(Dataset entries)
►

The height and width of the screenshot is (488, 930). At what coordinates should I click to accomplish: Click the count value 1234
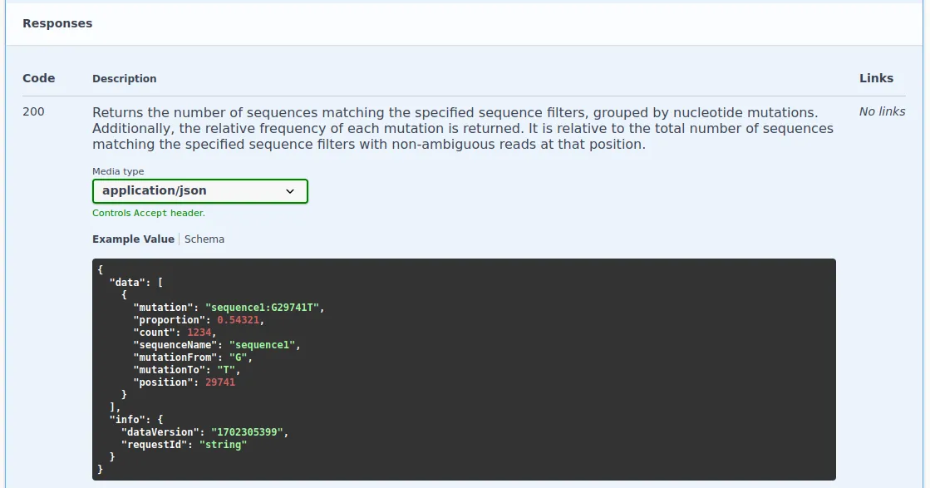coord(200,333)
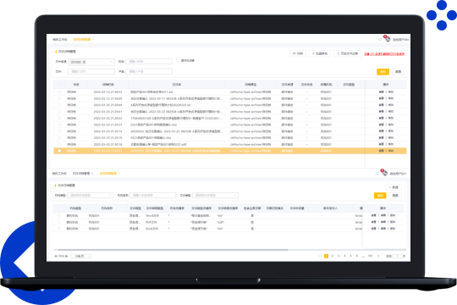The image size is (457, 305).
Task: Select page 2 in the pagination
Action: pos(333,256)
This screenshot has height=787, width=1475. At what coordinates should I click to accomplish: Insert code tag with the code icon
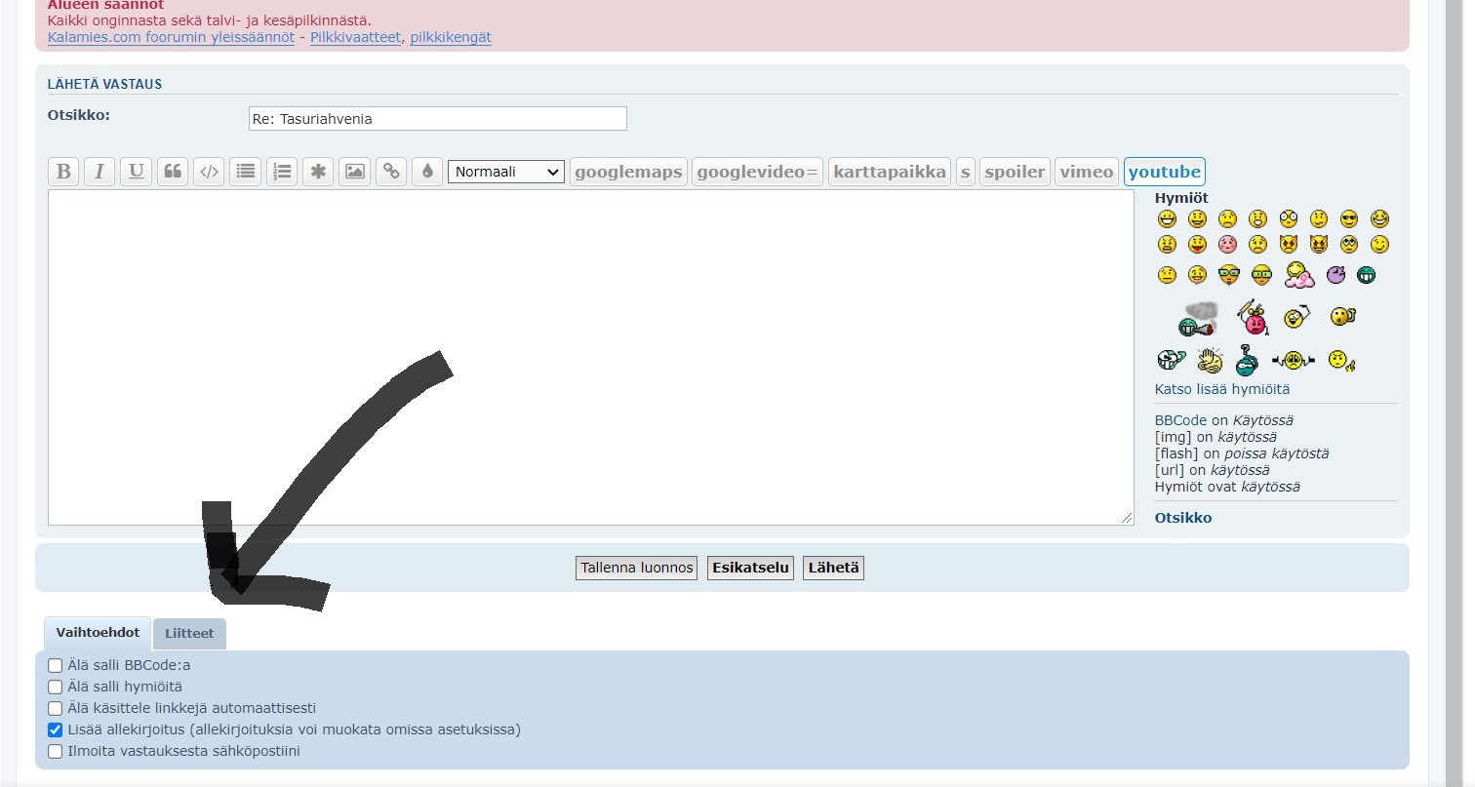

◄

**About this exercise:**
Rewrite the data above exactly as given, but omit the images.

**Exercise response:**
The height and width of the screenshot is (488, 930). At what coordinates should I click to accomplish: Click the count value 1234
coord(200,333)
The image size is (457, 305).
Task: Select page 2 in the pagination
Action: pos(333,256)
This screenshot has height=787, width=1475. At what coordinates should I click to accomplish: Insert code tag with the code icon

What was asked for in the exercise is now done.